CAERI adjusts capital, governance, and proposes dividend
China Automotive Engineering Research Institute Co., Ltd. (CAERI) has announced a reduction in registered capital by 1,125,700 yuan, following the repurchase and cancellation of 1,125,700 restricted shares. This adjustment revises the total registered capital to 1,003,054,887 yuan and the total share count to 1,003,054,887 shares. Concurrently, the company is set to abolish its board of supervisors, transferring its functions to the board of directors' audit committee to streamline governance.
The company's board has approved a Q3 2025 profit distribution plan, proposing a cash dividend of 0.10 yuan (tax included) per share, totaling 100,305,488.70 yuan. This represents 15.06% of the Q3 2025 net profit attributable to listed company shareholders and is within the authority granted by the 2024 annual general meeting. Additionally, CAERI is proceeding with the second unlocking period for its third phase restricted stock incentive plan, releasing 4,173,210 shares for 331 eligible employees.

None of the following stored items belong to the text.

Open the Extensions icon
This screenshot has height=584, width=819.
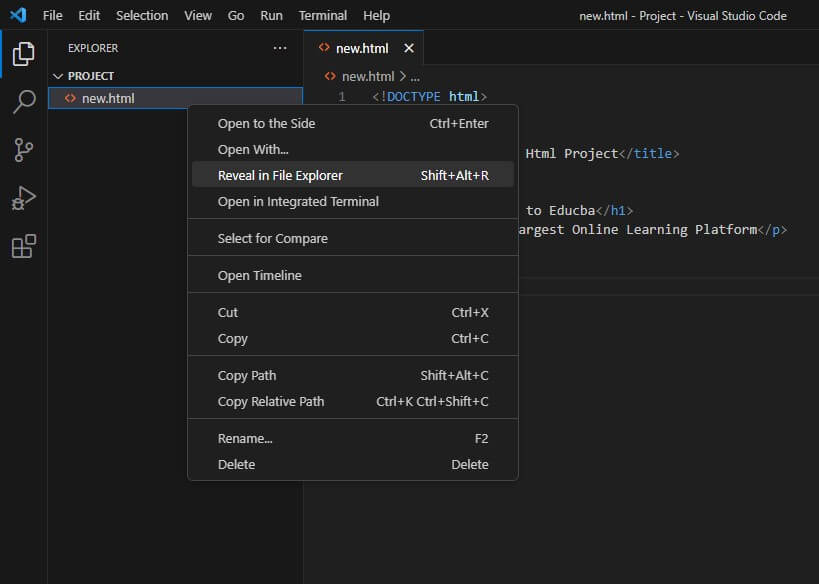point(24,243)
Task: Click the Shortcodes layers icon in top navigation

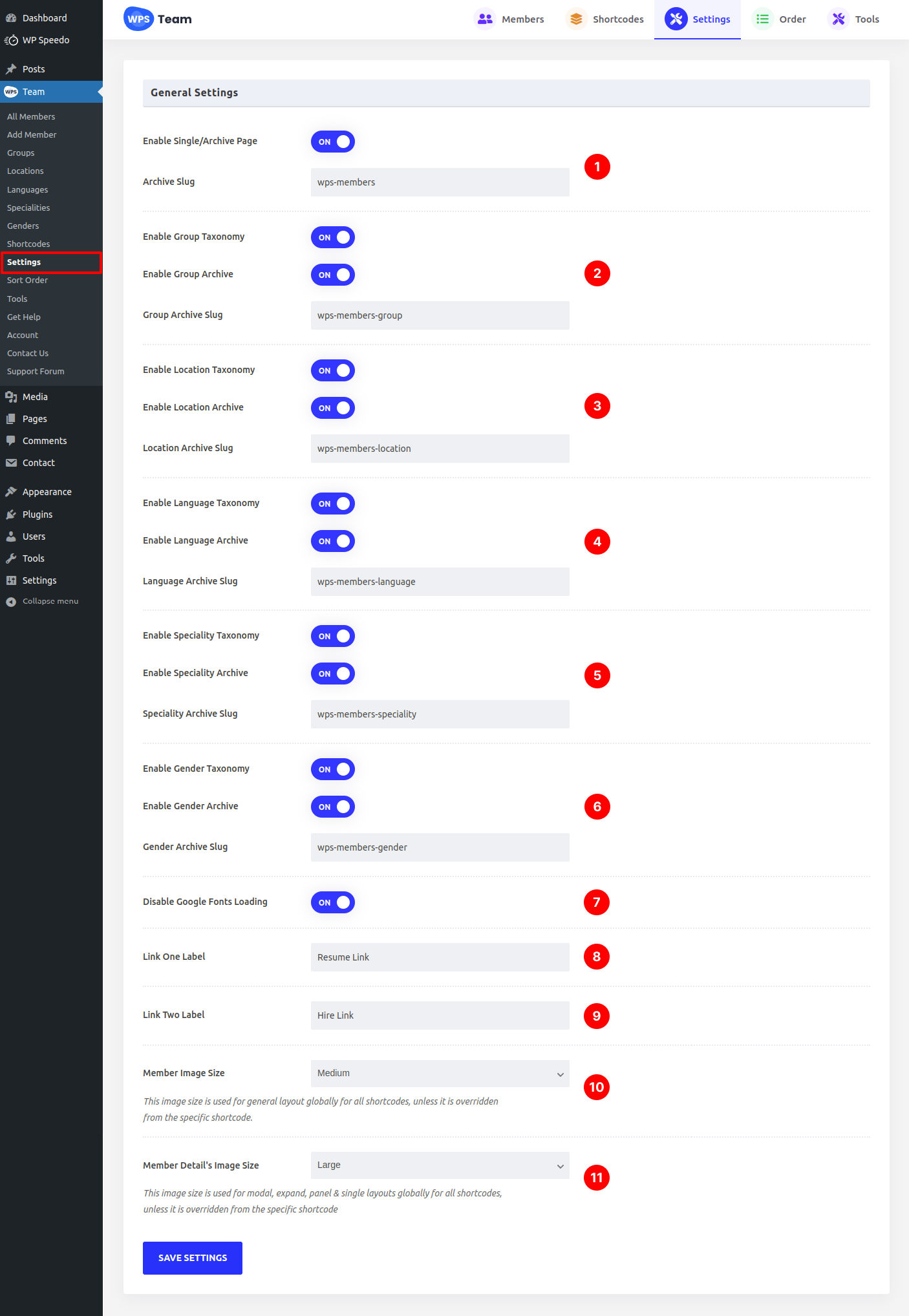Action: pyautogui.click(x=575, y=19)
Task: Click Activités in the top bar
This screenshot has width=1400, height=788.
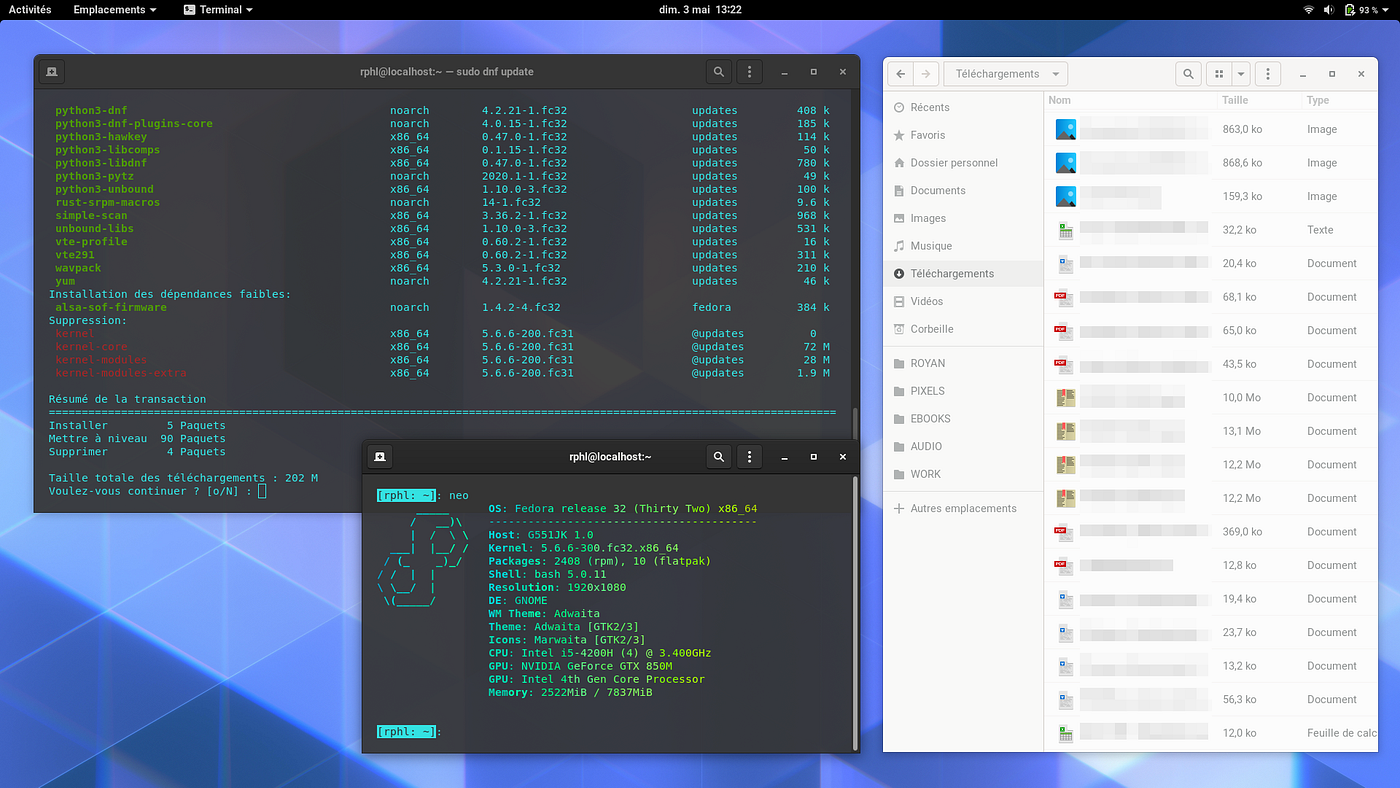Action: (30, 10)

These changes are part of broader revisions to the company's articles of association and other internal policies, which will be submitted for approval at the upcoming 2025 third extraordinary general meeting on November 14, 2025. This comprehensive overhaul aims to align CAERI with current legal requirements, enhance corporate governance, and optimize its capital structure and dividend policy.